色んな大人がいてもいい

たまに、近所の子ども向けの造形教室の手伝いをしています。スタッフは、みんな心優しく、仲良しです。ただ、気が利くとか、テキパキしているかとか、そのあたりはもちろん、人によって違います。そんな中で、先日、印象的な会話がありました。

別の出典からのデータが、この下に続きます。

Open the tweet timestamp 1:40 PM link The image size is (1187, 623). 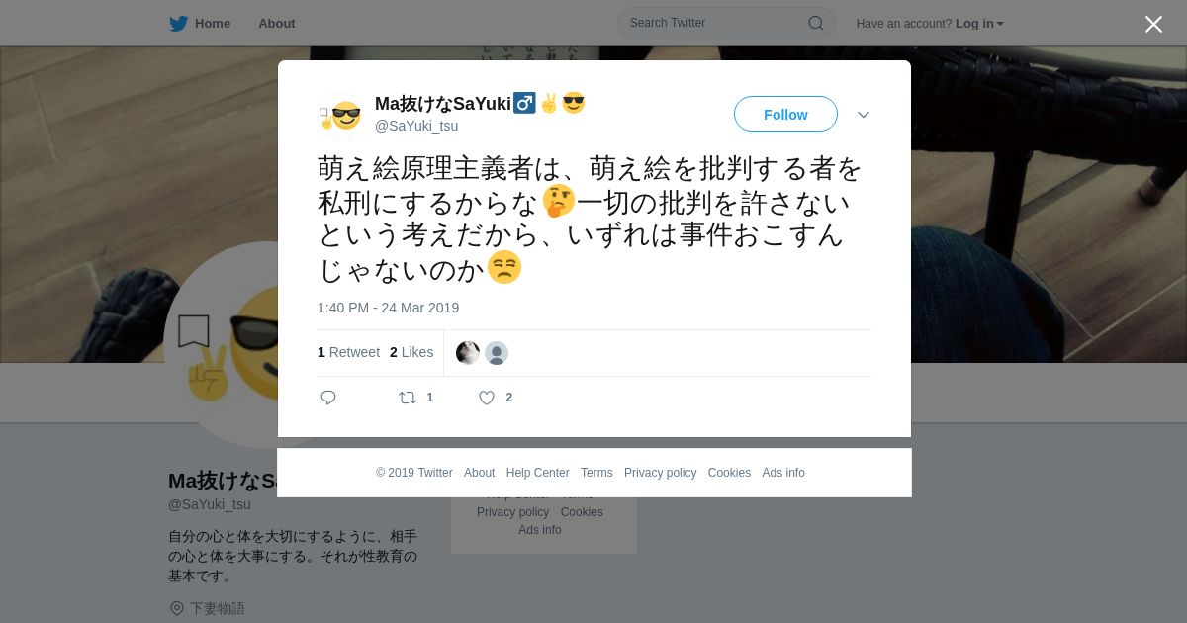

たしか、何度か来てもらったスタッフについて、あの子はぼんやりしてるからね、だからまあ、よっぽど人が足りないときにだけ呼べばいいんじゃない、という話になったときだったと思います。教室を主宰している先生が、「いや、そういう人も大事。むしろ、大人にも色んな人がいることを知らしめなくちゃ」と言ったのでした。

 

なるほど、と膝を打ちます。ぼんやりしている人は、ぼんやりしているだけで、「そういう大人もいるのだ」と子どもに知らしめることができます。それは案外大事な役割ではないでしょうか。

 

今の子どもたちは、核家族化等により、おそらく昔より変な大人と接する機会は減っているでしょうが、実際には今も、変な大人、ぼんやりした大人、何もしない大人が、ちゃんと生身の体を持って生きています。そんなの怠けてるじゃん、と思う子どももいるでしょう。私もどんくさいので、子どもに「ちゃんとやれ」などと言われることがあります。でも、彼らがいつか人生に躓いたとき、誰かに求められた大人像に近づけなくて焦ったとき、かつて生身のぼんやりした大人がなんとなくそこにいた(そして、いることを認められていた)のを見ていた経験は、少なからず意味があるのではないかと思うのです。

 

何かができなくても、気が利かなくても、世界にいていい。当たり前のことです。人手不足の折、企業でも、色んな人がその特性に応じて働き続けられる仕組みになっていくでしょう。だから大丈夫、こんな大人でも楽しいよ、ということを、大人みんなで身をもって知らしめていけたらいいなあ、と思いました。